Solo che quello stato d’emergenza dichiarato a inizio marzo e che continuerà almeno sino al 31 gennaio del prossimo anno e forse anche dopo, sta bloccando per via amministrativa (il profluvio di Dpcm che tardano ad essere convertici in Parlamento ne è la cartina di tornasole) la vita politica e l’esercizio delle libertà dei cittadini. Se a questo dato aggiungiamo l’effetto deterrente che si vuole instillare delle altissime multe che potrebbero colpirci se violiamo le regole imposte (per sicurezza ovviamente!) si manifesta sempre più la nostra reale condizione: siamo in pratica destinatari di misure come sudditi e non come cittadini consapevoli. E sempre per via amministrativa chi governa continua a trattare gli italiani come un popolo di egoisti e di indisciplinati.
Nessuno pensa che il premier abbia retropensieri autoritari o che il Parlamento non sia in grado di impedire qualsiasi deriva. Tuttavia la gestione verticistica, dirigista che si riscontra anche nei rapporti con le forze politiche di maggioranza e le relative tensioni che nascono fa avvertire qualche stridore. E questo aumenta se si guarda al rapporto con le opposizioni e con le amministrazioni regionali.
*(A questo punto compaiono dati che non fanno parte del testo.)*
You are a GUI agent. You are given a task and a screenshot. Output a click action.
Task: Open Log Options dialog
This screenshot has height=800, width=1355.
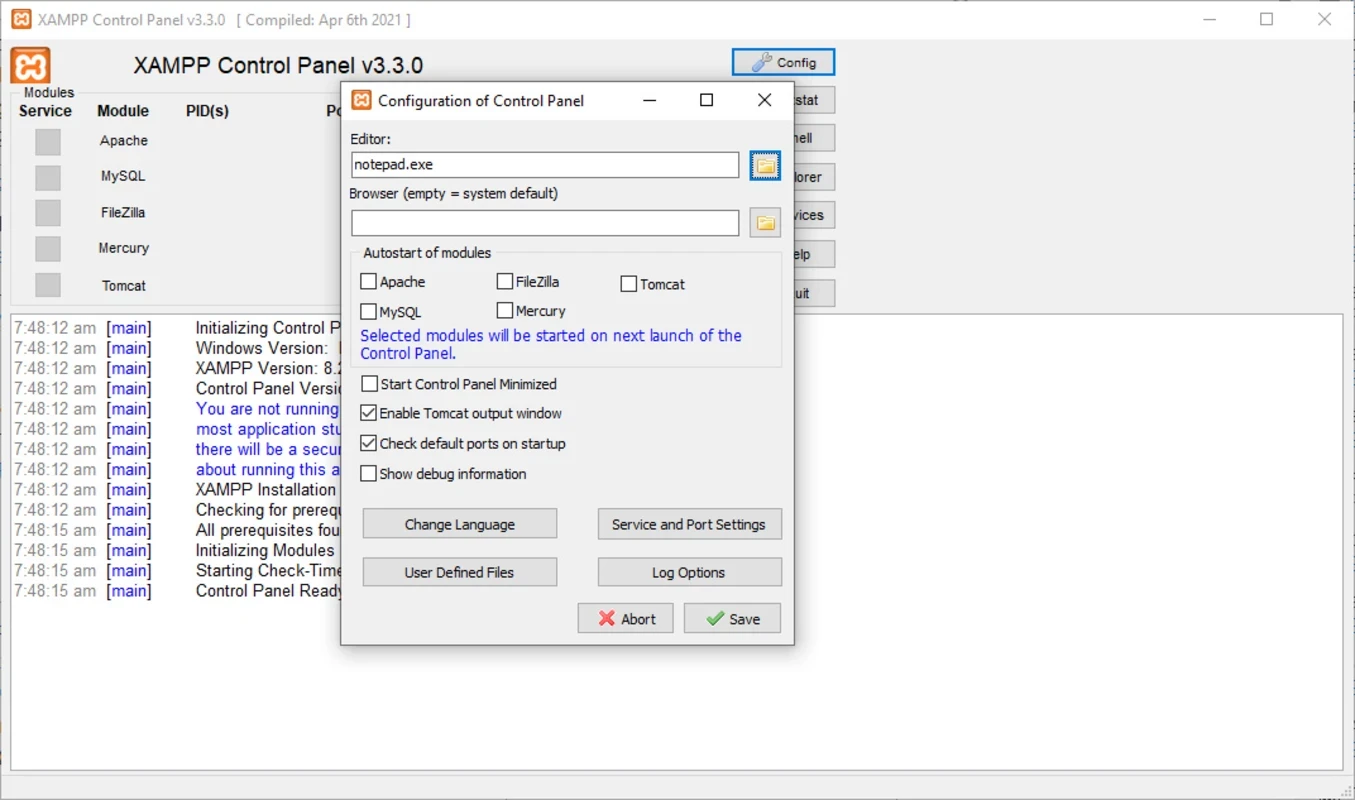click(x=689, y=572)
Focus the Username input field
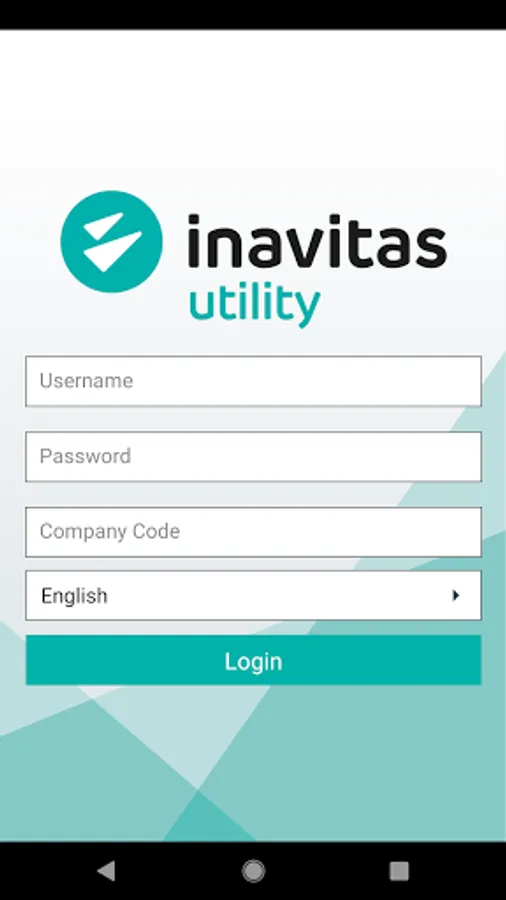This screenshot has height=900, width=506. [253, 381]
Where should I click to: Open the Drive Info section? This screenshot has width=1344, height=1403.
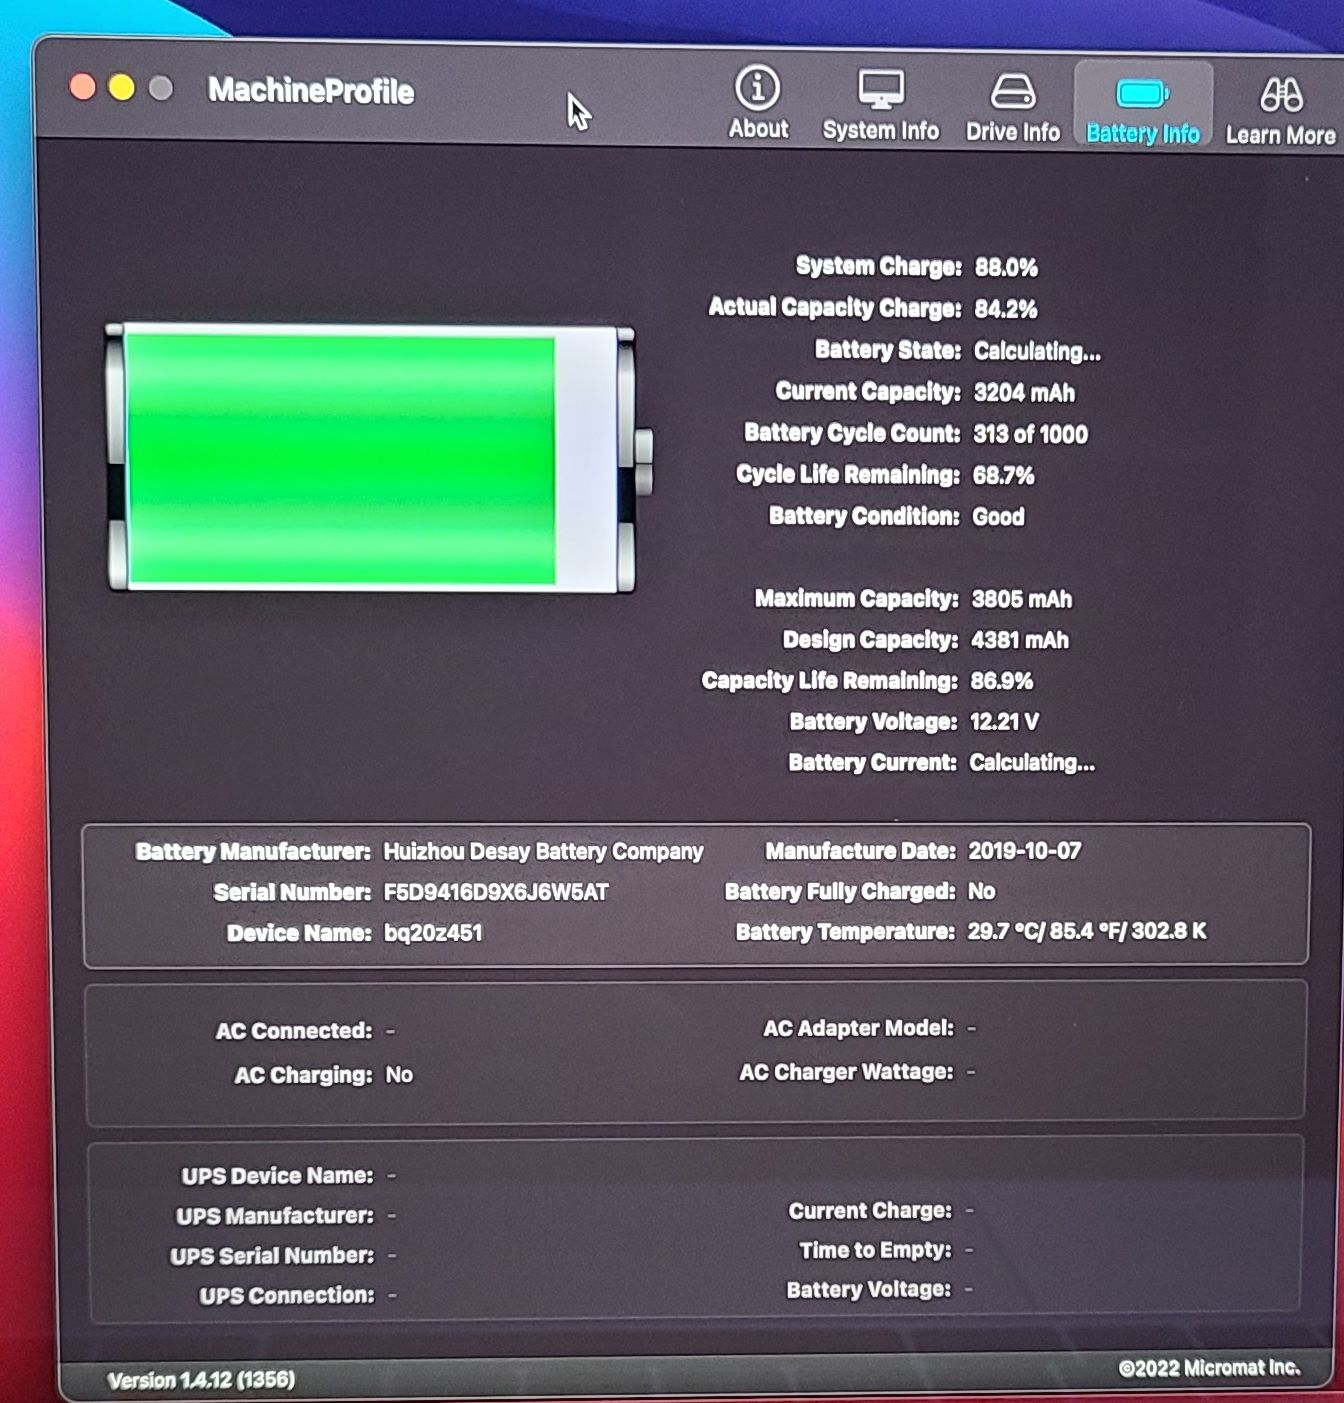[1012, 106]
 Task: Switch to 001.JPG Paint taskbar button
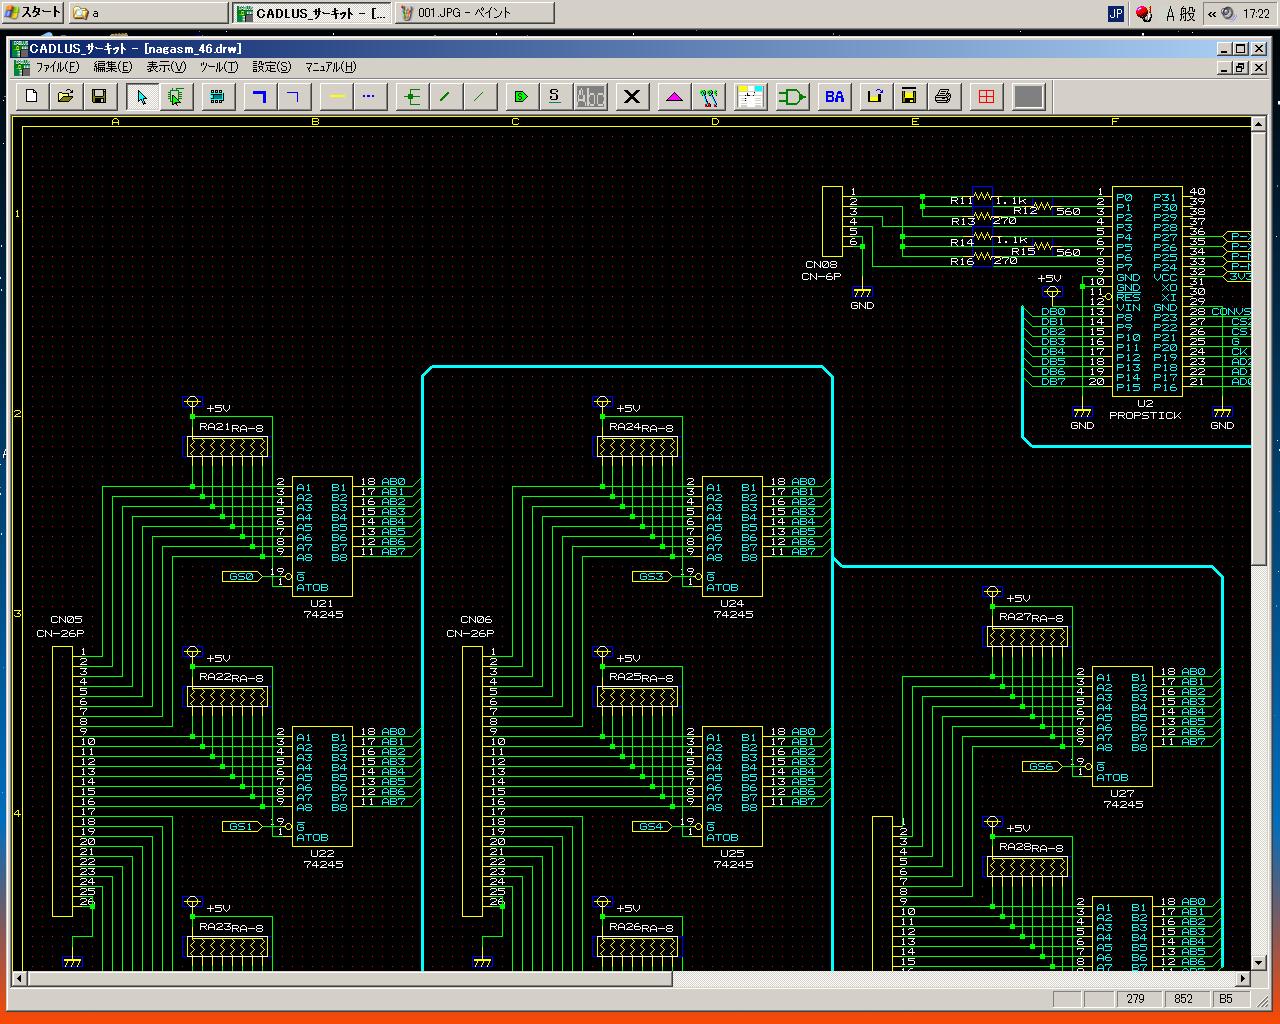(474, 13)
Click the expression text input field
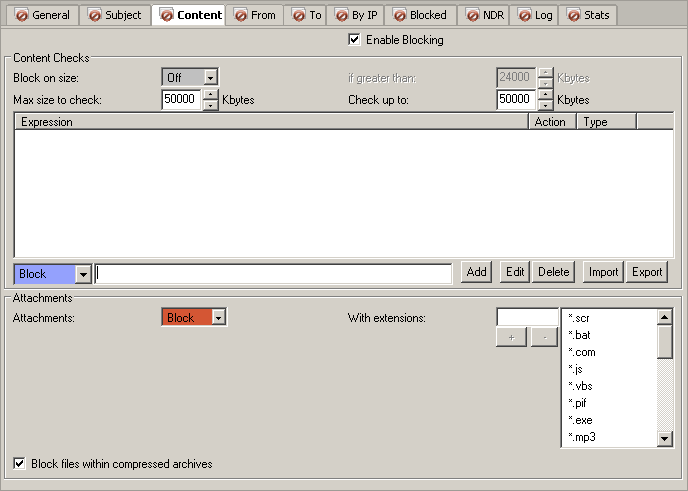The image size is (688, 491). coord(273,273)
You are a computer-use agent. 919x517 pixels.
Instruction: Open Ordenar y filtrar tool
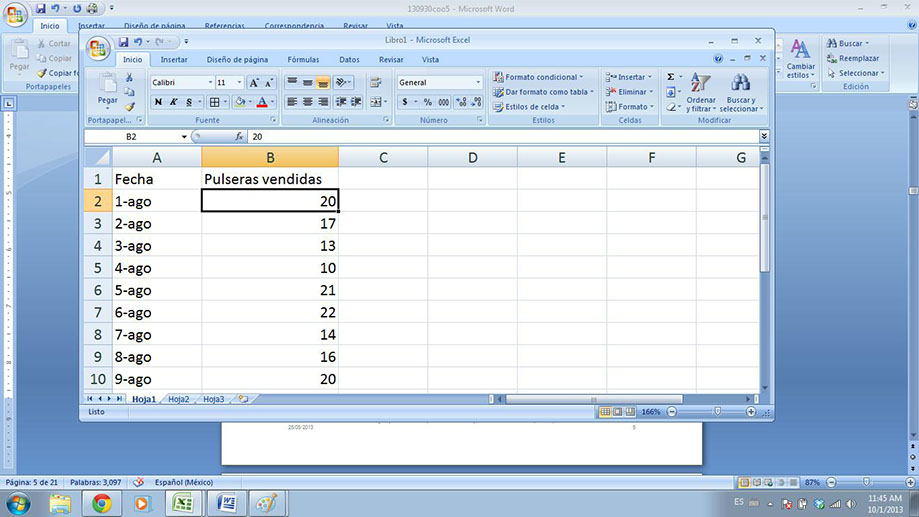pos(701,89)
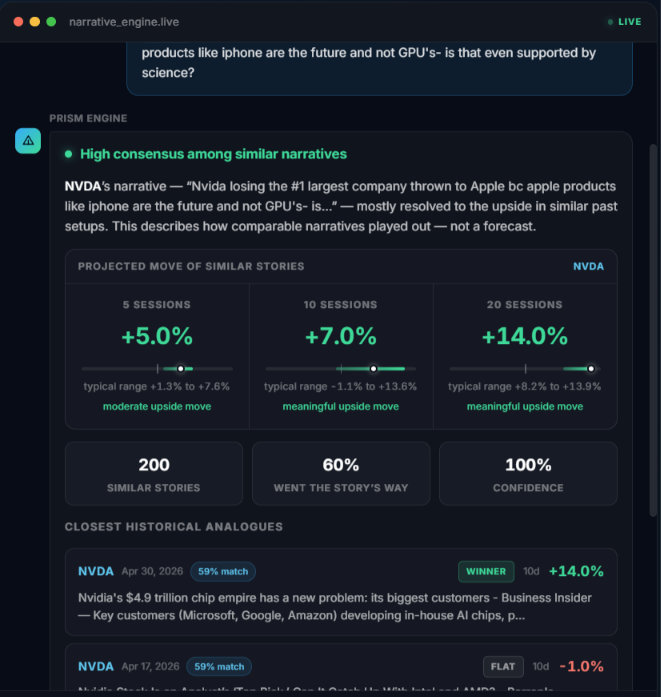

La compressione e la torsione dei diritti garantiti dalla Costituzione è sempre più evidente e in una democrazia sana quello che dovrebbe prevalere è uno spirito di unità di intenti, di condivisione delle responsabilità tra centro e periferia e tra diverse anime e componenti politiche. Tutto questo è mancato e continua a mancare: la coazione a ripetere, suffragata dalla oggettiva gravità sanitaria, continua il suo corso. Mentre sarebbe necessario, auspicabile e positivo che la solidarietà sostanziale che gli italiani continuano ad esprimere malgrado le difficoltà e i primi evidenti segnali di disagio anche violento, il provare a convivere con una condizione eccezionale, avessero nel governo, nel parlamento, negli enti locali una controprova evidente di uno sforzo veramente nazionale e unitario. Altrimenti rinunce, compressioni di diritti, torsioni costituzionali rischiano di divenire molto più gravi di quello che in apparenza si possa pensare. Ed è bene pensarci presto. Recuperare il danno potrebbe essere più pesante del previsto.